> [EXERCISE]
Select from the data all lines with the word "about".

--------------------------------------------------

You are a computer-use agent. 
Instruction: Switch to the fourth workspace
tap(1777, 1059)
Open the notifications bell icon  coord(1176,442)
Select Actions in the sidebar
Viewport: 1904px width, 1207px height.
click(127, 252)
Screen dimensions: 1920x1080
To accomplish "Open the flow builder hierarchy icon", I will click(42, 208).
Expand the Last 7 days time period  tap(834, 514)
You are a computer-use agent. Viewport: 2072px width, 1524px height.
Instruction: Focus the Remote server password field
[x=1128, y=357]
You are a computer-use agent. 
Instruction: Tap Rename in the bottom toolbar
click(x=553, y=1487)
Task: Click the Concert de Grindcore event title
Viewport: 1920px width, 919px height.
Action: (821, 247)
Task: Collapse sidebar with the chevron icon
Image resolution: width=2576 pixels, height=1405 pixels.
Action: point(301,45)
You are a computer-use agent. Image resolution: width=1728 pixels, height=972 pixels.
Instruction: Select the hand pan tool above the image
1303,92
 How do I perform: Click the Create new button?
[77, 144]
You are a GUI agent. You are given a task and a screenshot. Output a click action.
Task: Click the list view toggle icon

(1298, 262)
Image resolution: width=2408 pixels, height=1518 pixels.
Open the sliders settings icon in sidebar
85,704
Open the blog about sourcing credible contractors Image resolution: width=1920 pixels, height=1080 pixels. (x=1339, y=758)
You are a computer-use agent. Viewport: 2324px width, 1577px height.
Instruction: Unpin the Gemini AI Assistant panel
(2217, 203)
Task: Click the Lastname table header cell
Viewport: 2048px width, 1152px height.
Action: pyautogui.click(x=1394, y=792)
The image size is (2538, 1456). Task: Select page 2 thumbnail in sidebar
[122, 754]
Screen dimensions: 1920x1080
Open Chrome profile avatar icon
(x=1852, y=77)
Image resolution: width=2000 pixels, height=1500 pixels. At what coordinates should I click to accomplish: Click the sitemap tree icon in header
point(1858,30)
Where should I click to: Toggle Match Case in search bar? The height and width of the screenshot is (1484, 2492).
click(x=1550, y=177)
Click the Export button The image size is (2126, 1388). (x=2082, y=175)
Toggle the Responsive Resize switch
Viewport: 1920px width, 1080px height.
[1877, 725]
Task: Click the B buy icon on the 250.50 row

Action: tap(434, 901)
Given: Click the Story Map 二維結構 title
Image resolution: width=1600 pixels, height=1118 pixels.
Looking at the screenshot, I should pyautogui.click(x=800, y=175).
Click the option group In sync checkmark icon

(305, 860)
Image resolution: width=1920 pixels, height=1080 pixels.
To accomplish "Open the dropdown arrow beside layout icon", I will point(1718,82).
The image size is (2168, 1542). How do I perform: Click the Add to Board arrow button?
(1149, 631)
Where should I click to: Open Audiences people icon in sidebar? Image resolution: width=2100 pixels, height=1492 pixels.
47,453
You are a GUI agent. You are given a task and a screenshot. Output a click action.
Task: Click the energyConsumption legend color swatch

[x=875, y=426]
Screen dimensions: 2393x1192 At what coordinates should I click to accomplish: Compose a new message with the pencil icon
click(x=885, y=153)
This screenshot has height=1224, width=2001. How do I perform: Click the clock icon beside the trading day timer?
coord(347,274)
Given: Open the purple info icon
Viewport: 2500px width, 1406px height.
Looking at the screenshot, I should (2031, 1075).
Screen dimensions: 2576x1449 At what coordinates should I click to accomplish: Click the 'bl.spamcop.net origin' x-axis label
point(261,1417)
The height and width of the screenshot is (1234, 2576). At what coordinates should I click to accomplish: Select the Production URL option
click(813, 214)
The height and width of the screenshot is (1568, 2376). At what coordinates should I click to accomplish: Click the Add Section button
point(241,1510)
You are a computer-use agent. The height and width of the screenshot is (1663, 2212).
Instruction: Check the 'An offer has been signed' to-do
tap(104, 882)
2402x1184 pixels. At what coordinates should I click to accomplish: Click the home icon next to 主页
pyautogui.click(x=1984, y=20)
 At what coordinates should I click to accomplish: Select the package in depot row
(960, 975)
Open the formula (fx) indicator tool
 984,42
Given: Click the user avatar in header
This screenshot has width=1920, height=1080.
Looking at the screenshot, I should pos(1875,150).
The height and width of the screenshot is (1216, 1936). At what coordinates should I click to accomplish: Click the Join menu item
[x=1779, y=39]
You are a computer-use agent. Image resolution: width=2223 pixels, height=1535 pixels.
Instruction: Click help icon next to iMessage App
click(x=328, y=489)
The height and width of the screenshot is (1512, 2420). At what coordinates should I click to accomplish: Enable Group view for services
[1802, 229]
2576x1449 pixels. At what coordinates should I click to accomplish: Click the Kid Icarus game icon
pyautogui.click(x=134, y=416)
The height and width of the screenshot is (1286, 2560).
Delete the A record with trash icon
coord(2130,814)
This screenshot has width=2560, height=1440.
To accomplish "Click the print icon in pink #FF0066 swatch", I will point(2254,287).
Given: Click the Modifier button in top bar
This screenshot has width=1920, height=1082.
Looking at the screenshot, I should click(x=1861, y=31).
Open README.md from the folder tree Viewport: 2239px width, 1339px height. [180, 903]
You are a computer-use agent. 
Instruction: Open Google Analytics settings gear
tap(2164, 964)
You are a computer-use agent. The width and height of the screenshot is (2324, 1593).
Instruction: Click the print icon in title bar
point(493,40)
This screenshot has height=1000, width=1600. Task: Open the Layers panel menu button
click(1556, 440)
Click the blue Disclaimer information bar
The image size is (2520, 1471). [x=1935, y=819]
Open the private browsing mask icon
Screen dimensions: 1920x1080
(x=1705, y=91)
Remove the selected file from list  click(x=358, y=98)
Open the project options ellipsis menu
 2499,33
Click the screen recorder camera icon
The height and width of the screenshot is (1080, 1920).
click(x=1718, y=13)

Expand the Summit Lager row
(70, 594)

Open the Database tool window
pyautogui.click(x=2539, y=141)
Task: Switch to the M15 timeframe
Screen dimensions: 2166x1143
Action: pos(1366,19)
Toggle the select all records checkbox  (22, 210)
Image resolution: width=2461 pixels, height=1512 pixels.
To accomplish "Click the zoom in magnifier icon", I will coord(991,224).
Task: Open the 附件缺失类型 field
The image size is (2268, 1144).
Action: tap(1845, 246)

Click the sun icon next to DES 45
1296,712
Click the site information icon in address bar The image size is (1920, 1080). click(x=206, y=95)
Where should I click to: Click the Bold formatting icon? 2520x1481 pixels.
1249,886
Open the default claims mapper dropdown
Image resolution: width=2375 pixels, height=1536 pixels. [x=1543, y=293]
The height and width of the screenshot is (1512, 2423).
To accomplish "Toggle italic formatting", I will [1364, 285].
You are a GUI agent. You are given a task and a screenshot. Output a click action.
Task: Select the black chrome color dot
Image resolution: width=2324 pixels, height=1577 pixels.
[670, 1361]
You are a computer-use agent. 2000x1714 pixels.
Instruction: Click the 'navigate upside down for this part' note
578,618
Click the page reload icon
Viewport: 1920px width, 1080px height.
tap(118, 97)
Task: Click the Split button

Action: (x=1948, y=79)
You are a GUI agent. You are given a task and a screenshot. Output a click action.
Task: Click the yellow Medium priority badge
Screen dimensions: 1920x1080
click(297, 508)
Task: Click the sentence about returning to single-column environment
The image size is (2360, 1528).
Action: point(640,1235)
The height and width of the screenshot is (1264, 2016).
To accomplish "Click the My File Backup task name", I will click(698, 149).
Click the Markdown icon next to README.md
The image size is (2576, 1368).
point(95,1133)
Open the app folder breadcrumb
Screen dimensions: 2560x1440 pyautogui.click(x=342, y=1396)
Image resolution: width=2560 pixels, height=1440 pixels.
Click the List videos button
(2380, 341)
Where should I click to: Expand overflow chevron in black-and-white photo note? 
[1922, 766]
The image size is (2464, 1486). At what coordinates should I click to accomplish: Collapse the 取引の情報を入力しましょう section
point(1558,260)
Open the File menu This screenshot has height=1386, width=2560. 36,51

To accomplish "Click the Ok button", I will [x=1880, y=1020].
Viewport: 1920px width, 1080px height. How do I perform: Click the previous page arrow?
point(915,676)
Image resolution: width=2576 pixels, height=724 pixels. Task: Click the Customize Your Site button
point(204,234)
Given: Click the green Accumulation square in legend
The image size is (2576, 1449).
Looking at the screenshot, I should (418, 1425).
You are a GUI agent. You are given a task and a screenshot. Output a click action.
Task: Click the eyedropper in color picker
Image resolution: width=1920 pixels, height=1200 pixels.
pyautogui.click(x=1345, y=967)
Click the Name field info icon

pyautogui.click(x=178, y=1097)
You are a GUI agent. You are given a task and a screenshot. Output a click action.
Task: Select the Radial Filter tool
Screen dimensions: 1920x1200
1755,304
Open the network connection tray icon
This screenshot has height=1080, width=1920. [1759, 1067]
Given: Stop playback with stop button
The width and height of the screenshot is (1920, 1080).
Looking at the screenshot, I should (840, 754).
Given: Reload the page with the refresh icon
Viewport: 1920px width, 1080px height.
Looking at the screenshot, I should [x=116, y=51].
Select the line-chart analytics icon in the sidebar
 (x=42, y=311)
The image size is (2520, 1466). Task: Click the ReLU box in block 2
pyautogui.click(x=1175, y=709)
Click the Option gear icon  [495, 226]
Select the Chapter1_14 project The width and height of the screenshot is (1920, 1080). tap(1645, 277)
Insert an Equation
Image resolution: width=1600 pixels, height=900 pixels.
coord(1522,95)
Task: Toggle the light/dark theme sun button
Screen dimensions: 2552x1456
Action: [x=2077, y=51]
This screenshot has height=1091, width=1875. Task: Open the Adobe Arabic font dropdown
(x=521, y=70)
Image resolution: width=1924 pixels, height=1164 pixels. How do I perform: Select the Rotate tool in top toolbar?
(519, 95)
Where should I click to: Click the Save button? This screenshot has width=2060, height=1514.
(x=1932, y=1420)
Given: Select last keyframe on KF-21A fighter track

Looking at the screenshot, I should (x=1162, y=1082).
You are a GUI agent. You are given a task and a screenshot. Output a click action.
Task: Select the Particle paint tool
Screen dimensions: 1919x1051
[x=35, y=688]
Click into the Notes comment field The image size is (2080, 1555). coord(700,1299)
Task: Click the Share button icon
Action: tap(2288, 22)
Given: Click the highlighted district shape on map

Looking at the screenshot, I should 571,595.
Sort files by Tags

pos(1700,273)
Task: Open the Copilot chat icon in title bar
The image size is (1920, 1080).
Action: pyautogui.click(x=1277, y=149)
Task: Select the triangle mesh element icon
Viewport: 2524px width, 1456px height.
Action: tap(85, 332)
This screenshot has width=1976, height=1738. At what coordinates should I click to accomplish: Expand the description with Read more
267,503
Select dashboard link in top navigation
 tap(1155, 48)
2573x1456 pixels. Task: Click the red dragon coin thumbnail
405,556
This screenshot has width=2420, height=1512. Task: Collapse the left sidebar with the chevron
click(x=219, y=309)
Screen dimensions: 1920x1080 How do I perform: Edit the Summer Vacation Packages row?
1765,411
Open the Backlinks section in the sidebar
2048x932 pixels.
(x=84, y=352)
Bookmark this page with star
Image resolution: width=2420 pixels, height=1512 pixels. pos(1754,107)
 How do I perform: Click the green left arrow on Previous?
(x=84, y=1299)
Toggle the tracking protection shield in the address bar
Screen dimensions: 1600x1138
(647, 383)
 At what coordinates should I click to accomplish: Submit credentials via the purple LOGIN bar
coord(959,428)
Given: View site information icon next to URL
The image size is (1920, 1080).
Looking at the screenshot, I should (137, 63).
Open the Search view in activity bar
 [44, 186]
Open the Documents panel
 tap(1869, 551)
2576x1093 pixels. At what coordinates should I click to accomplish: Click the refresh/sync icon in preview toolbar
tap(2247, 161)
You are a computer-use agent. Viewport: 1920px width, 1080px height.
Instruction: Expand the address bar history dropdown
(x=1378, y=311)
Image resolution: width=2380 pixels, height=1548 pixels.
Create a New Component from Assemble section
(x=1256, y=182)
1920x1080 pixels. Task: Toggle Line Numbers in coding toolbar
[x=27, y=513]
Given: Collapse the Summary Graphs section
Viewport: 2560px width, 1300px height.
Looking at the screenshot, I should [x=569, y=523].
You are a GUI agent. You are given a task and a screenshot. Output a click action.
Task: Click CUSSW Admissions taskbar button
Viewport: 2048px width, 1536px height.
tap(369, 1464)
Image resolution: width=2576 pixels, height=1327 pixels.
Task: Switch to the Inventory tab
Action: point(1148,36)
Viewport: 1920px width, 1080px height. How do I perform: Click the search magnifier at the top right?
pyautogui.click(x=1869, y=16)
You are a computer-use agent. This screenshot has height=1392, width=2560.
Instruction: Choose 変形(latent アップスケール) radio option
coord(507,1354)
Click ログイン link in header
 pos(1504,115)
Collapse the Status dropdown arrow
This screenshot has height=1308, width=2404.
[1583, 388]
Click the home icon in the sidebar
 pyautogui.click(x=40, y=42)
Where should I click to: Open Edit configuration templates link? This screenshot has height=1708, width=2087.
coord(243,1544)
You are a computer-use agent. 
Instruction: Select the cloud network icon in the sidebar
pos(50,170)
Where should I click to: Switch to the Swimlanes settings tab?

--------------------------------------------------

> [WRITTEN SOLUTION]
Open the blog about sourcing credible contractors Image resolution: width=1920 pixels, height=1080 pixels. (x=1339, y=758)
Task: Click the sentence about returning to single-column environment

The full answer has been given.